I don’t remember ever being exposed. In the morning line-up my name was only ever mentioned under the section: “jostling” and “talking”.

I have no idea how the chaperone was able to tell whether we’d sneaked a peek at the opposite sex or not. And apparently with no difficulty at all.

The free transportation wiped Mecca’s streets, and the female students, clean.

Then when we reached the Lane of Many Heads the black mass dissipated.

You don’t know what the neighborhood boys are like. They never got bored. Every afternoon they waited at the top of the lane for our bus to arrive.

Look: this scar on my nose is from a stone hurled indiscriminately at a group of us by a young boy.

He wasn’t hoping to land himself a beautiful angel or anything, but perhaps only to touch one of those faces out of the mass of all those girls’ faces. Even if only with a rock.

Aisha

P. S. Just imagine how far I’ve come: from four layers and a headscarf to a Bonn hospital gown.

P. P. S. Have you noted that I’m most like Ursula? Well in that case what the hell are Gudrun’s socks doing on my legs?

Confidential Attachment: A photo of the black triangles, i.e. Imam Dawoud’s daughters, crowding behind the door, trying to steal a glance at the television in the cafe.

Attachment 2: The song of a turtledove (singing alone because the other birds were suddenly alarmed by the sudden light).

The joy of that turtledove spread all the way through to my pillow and I cried.

After dawn prayers, I leave the birds to make supplications on my body.

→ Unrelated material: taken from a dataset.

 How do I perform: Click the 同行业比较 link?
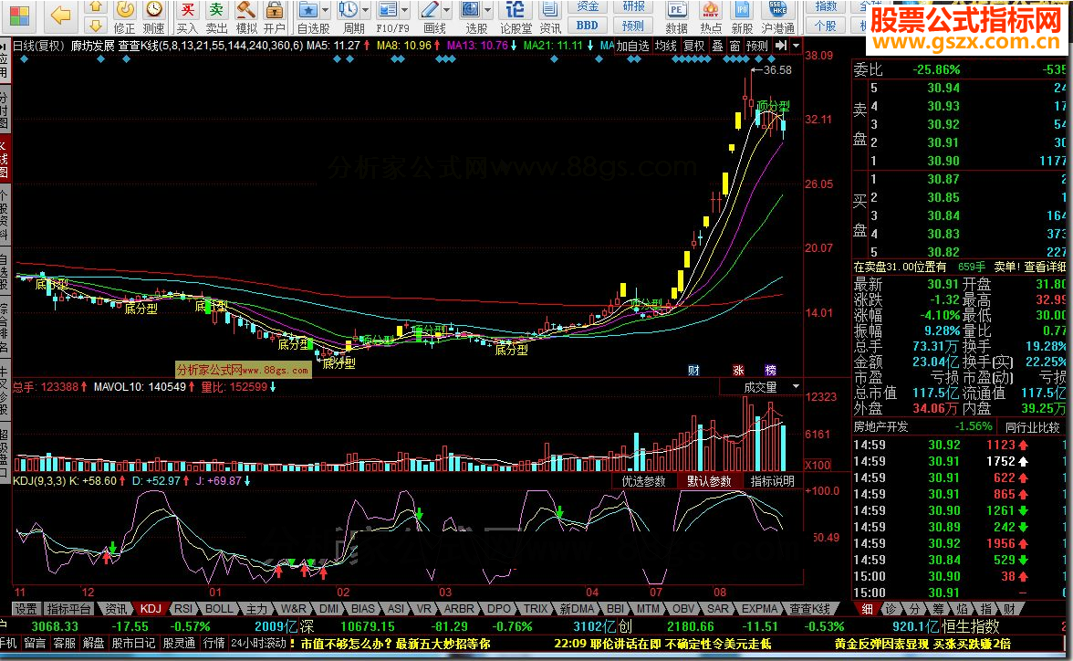1035,426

It is the sound of healing and penetrates deeply into one’s mind.

The idea of death as a rebirth, which came up in that section of Women in Love, caught Nasser’s attention. Nasser was paying special attention to the death extracts that Aisha selected for her letters, and to the severed stumps that piled up in Yusuf’s diary, wondering to himself just what kind of deviancy he was dealing with. Nasser thought back to a particular expression from Yusuf’s diary entries that occurred over and over again like a cry for help:

December 12, 2005

I know women from books. And women know me in dreams. There they bring me to climaxes my waking body has never known. Because I’m a coward. And because I’m desperate to stay white, never to stray, never to mix with the darkness.

Every morning I wake up terrified by those female visions. I’m a deviant. I can’t enjoy a woman unless I write her. I can’t enjoy myself unless I write myself. Not even Mecca pleases me unless it comes in a window written for a newspaper that is destroyed day after day.